Exercise requirements
Please say how many lines below include the word "screenshot", with nothing beyond the number.

Extracted data
Content starts

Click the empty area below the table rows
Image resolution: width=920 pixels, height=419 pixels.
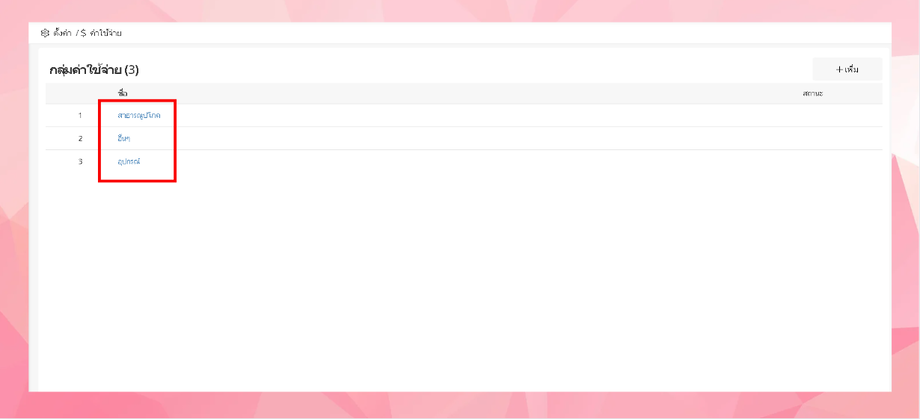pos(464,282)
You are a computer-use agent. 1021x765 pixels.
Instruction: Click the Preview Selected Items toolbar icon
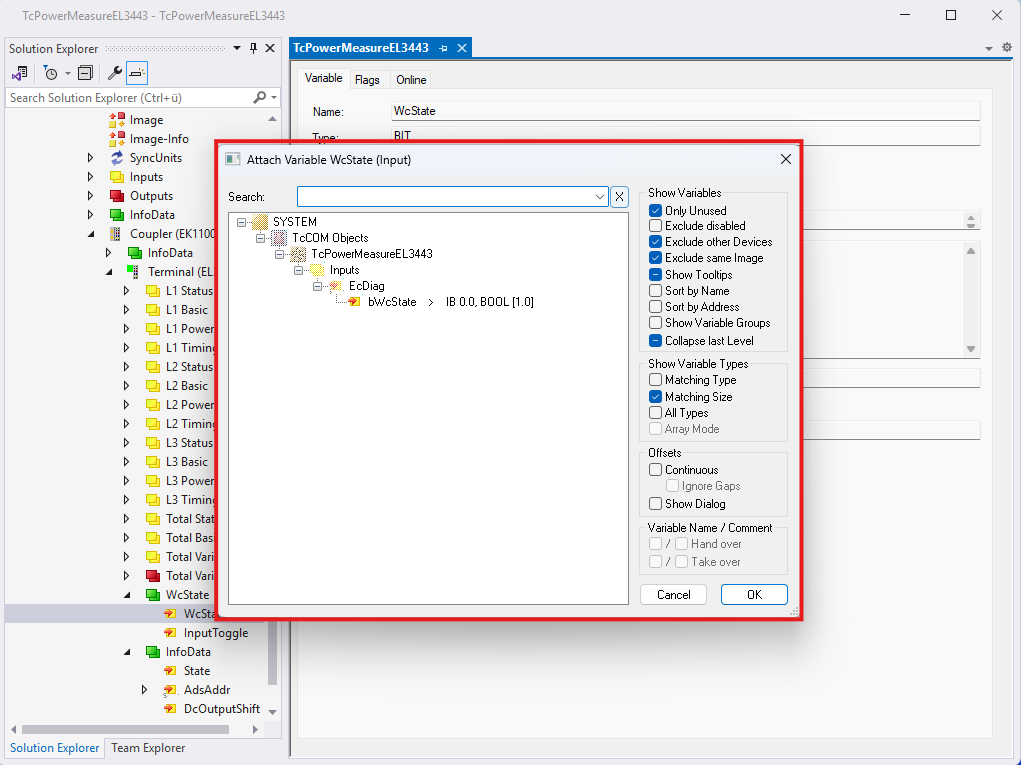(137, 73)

Content ends
Content starts

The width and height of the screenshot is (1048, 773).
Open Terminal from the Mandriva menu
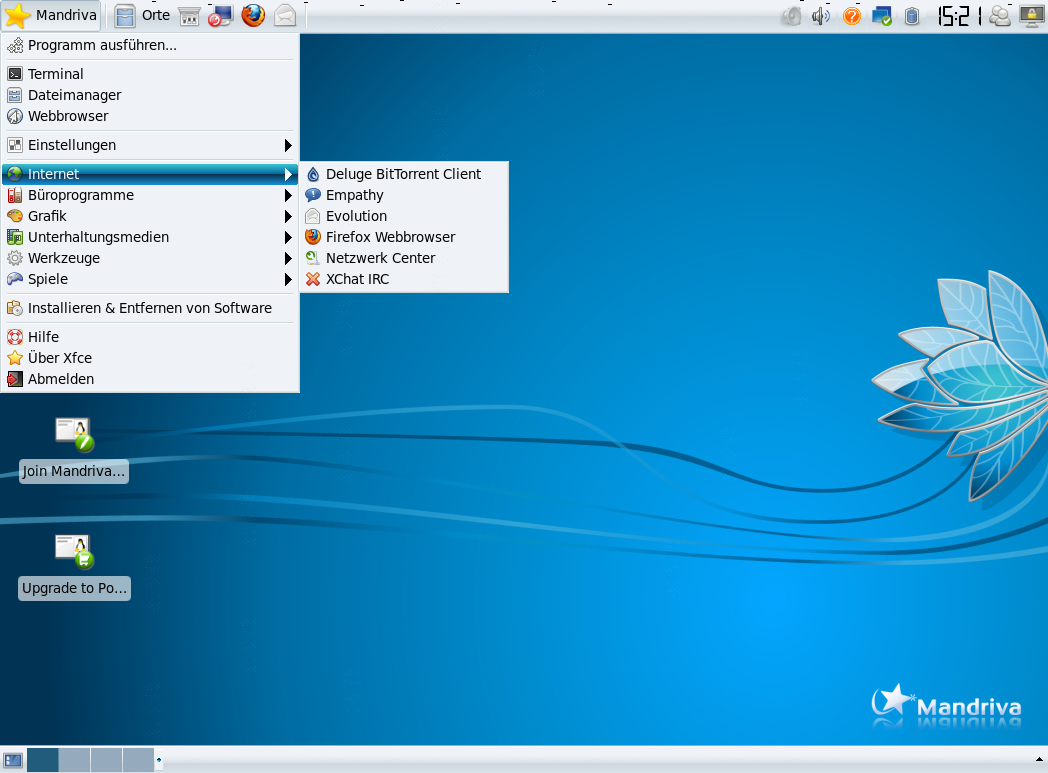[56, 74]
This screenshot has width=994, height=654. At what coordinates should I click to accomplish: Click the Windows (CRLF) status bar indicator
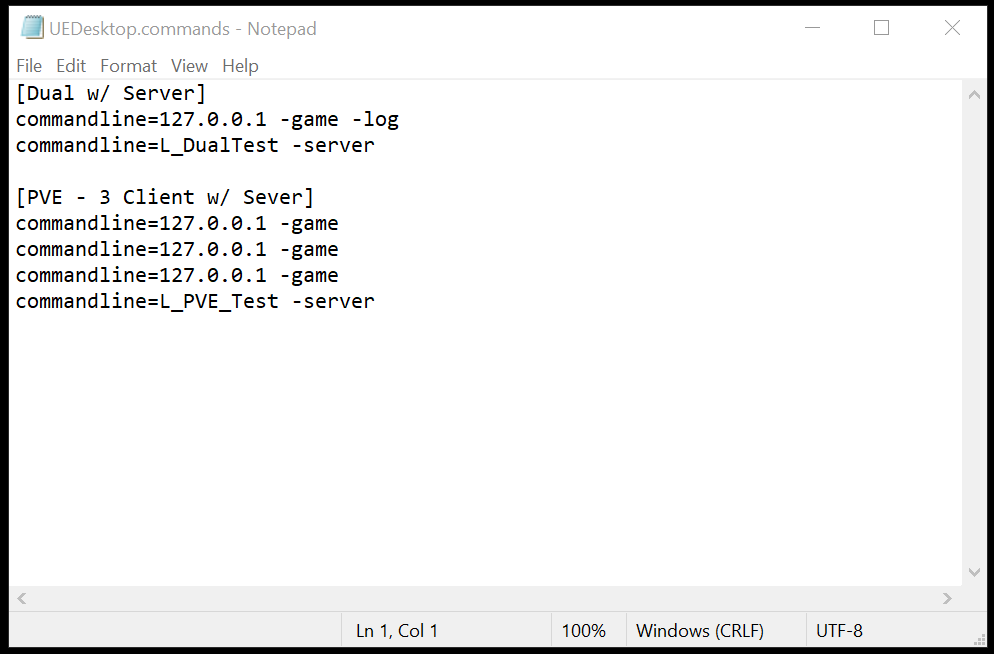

Content ends
Content starts

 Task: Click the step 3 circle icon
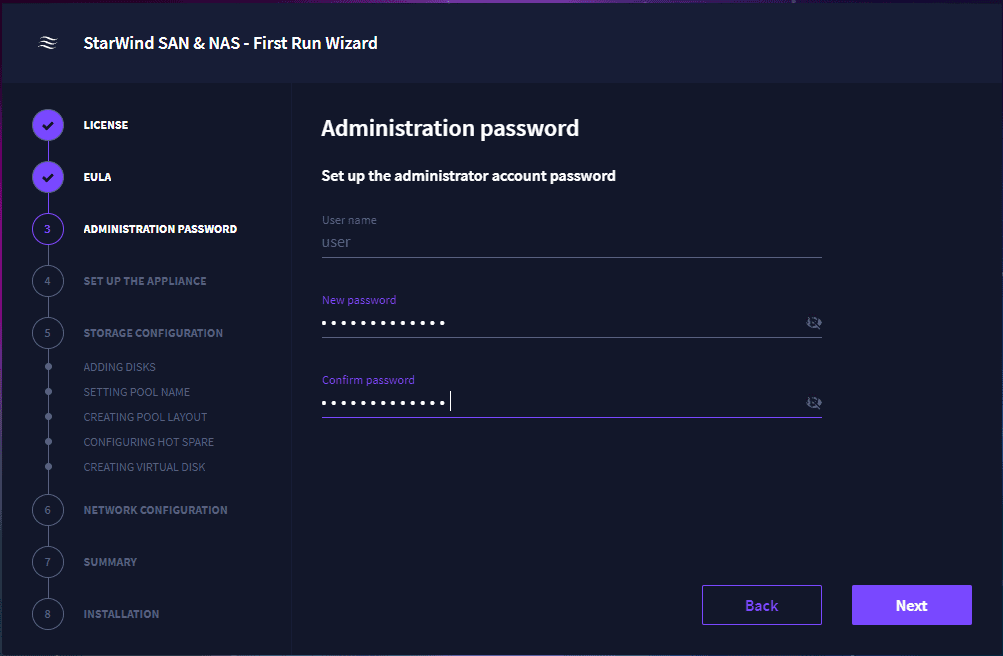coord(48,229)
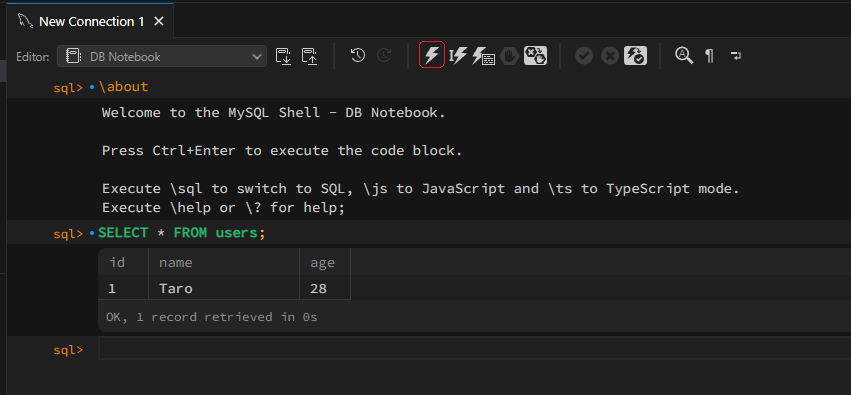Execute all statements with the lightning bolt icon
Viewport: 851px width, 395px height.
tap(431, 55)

Content ends

Response box
2